Ginger beer is relatively easy to make but expensive to buy in the shops, so it is well worth the effort of making a home brew batch.
There are plenty of recipes online and a number of ways of doing it, from Jamie Oliver’s simple three-step recipe to slightly more complicated methods involving yeast extract and pressurised bottles.
Being a glutton for punishment, I went down the complicated route. Gathering plastic bottles (glass bottles can explode, so avoid them), stealing my mother’s sieve and raiding the ginger supplies in my local Aldi. I was wrecked before even starting the brewing.
To start, peel the papery skin off the fresh ginger and grate it. For each two-litre bottle I used about two to three tablespoons of grated ginger, but it depends on your taste whether you use more or less.
Simmer in a pot with one cup of sugar and half a cup of water. I used a mix of white and muscovado sugar for a slight caramel flavour. When the sugar is melted, leave the mixture to sit for an hour or so. Strain with a sieve into a jug to remove the lumps of ginger.
Sprinkle ¹/8 of a teaspoon of dried yeast into an empty two-litre bottle. Then add the ginger mix, lemon and lime juice and fresh water, leaving a bit of space inside the bottle for the gas to build. Shake to mix it up and leave for two to three days to carbonate. (To avoid explosions, release some gas from the bottle each day!)
Note: the fermentation process can result in an extremely low alcohol level in this drink.
This is an easy drink to put together at short notice, and the flavours can be switched around to suit individual tastes. Lots of people are drinking herbal teas nowadays, so you might already have a couple of random boxes in the cupboard. Have a look in the supermarket too, as there are some really nice options such as Mixed Berry, Raspberry, and Strawberry and Peach. They are quite inexpensive considering how many batches one box of teabags will make.
Fill a glass jug up two-thirds with boiling water and a couple of teabags from your preferred flavour. Stir to release the flavour from the tea bags and then let it steep and cool for 30 minutes to an hour.

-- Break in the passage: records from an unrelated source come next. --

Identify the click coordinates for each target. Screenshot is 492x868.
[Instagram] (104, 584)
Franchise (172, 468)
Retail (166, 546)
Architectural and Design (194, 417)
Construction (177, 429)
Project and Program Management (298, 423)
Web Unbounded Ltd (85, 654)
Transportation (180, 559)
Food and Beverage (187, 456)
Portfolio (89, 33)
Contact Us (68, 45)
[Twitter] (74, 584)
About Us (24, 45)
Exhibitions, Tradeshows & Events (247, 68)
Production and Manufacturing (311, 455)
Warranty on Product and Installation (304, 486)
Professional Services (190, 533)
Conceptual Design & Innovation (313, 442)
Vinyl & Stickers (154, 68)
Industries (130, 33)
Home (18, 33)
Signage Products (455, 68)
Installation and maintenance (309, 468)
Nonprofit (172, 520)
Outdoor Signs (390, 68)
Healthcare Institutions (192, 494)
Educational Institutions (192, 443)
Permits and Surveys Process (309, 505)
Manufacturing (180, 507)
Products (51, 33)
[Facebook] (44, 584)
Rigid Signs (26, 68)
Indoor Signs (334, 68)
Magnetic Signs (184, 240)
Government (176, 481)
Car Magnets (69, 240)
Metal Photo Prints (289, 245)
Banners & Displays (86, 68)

Remove the teabags and fill the remaining space with fresh cold water before refrigerating.
Serve in a long, tall glass with lots of ice, slices of fresh lime or lemon, and some sugar syrup to sweeten it up.

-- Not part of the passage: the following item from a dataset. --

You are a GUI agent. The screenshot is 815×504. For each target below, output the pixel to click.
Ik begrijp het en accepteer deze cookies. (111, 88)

Perfect for a hot day! In a blender, blitz up fresh strawberries, ice cubes, pink lemonade and some fresh lime juice for a bright pink, icy slushie. Use small glasses as it’s a concentrated but mighty yield and, if needed, add a splash of sugar syrup.
This liquid sweetener can be made well in advance and kept for weeks in a bottle in the fridge. Slowly dissolve white sugar with equal parts water in a pot, stirring constantly until the liquid is completely clear (i.e. one cup of sugar with one cup of water, two cups of sugar to two cups of water and so on).